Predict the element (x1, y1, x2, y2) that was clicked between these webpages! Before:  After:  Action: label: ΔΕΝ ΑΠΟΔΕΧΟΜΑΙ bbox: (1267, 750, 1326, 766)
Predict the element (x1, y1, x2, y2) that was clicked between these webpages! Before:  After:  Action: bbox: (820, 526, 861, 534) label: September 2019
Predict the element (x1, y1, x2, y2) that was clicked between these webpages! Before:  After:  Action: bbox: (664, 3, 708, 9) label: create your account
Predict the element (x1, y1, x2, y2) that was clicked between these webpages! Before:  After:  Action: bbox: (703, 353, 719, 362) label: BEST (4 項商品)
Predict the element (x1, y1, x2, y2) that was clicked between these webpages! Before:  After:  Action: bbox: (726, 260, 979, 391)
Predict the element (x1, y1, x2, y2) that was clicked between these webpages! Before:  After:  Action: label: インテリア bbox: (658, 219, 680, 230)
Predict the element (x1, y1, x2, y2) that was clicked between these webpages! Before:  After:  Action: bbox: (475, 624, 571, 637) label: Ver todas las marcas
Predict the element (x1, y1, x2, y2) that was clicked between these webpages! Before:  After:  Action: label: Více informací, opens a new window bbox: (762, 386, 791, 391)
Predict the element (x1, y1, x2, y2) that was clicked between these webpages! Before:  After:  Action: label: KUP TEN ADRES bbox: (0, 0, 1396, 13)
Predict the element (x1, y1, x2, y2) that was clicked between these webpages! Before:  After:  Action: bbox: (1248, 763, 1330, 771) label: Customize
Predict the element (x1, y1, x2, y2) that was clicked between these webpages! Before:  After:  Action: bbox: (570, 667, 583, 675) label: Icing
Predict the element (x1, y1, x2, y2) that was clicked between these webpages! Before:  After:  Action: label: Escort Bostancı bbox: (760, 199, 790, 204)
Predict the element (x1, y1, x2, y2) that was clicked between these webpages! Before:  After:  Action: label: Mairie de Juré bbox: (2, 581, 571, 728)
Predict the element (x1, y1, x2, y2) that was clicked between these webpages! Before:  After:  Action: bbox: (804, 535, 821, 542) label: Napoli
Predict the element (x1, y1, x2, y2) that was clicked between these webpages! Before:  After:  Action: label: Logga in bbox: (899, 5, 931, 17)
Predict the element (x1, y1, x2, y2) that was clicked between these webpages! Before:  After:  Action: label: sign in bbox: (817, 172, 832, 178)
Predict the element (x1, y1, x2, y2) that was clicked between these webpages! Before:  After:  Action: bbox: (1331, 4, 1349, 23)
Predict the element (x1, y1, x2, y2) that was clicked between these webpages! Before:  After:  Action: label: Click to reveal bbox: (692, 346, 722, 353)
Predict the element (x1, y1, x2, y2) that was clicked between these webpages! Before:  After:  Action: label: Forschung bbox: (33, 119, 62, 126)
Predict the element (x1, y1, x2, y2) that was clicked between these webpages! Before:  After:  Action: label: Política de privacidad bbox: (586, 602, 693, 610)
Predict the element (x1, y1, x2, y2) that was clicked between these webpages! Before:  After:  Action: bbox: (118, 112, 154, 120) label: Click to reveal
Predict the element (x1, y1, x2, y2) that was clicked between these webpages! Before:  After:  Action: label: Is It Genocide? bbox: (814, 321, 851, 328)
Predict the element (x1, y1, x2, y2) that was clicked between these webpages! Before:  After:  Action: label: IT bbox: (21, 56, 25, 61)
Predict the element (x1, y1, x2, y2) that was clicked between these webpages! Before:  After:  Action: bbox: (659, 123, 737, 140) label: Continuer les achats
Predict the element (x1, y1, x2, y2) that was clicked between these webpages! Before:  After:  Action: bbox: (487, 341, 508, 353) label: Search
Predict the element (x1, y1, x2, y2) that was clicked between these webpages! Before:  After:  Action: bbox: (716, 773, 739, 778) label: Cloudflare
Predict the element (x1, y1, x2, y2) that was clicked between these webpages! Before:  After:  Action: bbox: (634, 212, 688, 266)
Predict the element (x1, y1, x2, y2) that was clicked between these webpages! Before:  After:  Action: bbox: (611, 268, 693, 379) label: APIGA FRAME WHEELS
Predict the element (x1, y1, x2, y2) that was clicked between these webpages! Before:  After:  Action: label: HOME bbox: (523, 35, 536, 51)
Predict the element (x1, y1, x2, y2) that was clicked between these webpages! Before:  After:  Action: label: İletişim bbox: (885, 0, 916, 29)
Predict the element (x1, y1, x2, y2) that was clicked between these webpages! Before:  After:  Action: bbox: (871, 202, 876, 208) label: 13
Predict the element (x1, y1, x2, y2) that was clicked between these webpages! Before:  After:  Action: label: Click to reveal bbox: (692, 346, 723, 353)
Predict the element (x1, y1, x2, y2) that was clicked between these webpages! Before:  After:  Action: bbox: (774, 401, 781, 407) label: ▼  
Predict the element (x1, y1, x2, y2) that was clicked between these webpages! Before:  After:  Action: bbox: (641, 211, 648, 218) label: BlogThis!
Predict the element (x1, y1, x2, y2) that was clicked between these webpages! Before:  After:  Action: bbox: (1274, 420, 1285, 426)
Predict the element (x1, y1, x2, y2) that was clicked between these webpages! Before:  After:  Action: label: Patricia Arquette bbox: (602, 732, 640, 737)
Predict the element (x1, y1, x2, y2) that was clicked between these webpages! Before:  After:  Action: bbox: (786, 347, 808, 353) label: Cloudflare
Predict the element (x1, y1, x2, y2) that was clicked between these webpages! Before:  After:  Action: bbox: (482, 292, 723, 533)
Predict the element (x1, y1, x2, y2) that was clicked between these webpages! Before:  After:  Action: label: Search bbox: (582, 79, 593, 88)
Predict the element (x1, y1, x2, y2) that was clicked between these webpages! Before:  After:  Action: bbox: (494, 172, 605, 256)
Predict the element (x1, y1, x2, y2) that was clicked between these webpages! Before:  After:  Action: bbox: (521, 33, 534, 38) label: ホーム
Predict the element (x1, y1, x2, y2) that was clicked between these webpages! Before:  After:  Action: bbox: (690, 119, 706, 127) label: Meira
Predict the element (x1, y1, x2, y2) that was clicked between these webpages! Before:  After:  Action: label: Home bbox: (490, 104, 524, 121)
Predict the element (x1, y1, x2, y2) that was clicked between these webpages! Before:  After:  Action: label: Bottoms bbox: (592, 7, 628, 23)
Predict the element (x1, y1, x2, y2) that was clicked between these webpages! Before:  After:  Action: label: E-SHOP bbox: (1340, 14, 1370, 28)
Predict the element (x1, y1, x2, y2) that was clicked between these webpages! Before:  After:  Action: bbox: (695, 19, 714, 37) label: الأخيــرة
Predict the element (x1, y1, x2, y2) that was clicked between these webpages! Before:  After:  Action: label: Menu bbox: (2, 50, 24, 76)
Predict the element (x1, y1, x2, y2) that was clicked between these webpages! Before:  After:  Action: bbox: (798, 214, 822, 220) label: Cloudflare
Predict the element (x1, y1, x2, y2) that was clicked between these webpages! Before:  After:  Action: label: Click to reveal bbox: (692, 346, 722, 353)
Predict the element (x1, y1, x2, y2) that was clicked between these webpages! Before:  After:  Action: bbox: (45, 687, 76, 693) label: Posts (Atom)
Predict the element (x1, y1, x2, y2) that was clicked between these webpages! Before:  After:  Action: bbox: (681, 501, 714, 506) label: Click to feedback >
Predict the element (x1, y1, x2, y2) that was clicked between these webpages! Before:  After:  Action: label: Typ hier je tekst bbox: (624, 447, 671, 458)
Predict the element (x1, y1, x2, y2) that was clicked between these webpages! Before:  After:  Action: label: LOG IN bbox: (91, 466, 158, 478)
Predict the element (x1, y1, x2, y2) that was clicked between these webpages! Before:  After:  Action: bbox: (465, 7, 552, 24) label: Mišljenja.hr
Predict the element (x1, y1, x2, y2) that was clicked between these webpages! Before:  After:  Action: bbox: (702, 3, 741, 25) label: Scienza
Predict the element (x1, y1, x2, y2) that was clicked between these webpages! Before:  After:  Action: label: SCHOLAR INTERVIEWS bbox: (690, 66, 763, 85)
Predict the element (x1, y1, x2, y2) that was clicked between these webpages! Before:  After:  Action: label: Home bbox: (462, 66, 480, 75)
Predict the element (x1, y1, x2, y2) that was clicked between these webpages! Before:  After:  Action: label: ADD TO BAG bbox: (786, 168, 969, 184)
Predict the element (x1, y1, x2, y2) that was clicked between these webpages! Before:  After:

__Exercise brief__: Set down the data above word for word, everything from the line containing "260, 979, 391)" down to the line containing "771) label: Customize", both of those lines included.

__Expected answer__:
Predict the element (x1, y1, x2, y2) that was clicked between these webpages! Before:  After:  Action: bbox: (726, 260, 979, 391)
Predict the element (x1, y1, x2, y2) that was clicked between these webpages! Before:  After:  Action: label: インテリア bbox: (658, 219, 680, 230)
Predict the element (x1, y1, x2, y2) that was clicked between these webpages! Before:  After:  Action: bbox: (475, 624, 571, 637) label: Ver todas las marcas
Predict the element (x1, y1, x2, y2) that was clicked between these webpages! Before:  After:  Action: label: Více informací, opens a new window bbox: (762, 386, 791, 391)
Predict the element (x1, y1, x2, y2) that was clicked between these webpages! Before:  After:  Action: label: KUP TEN ADRES bbox: (0, 0, 1396, 13)
Predict the element (x1, y1, x2, y2) that was clicked between these webpages! Before:  After:  Action: bbox: (1248, 763, 1330, 771) label: Customize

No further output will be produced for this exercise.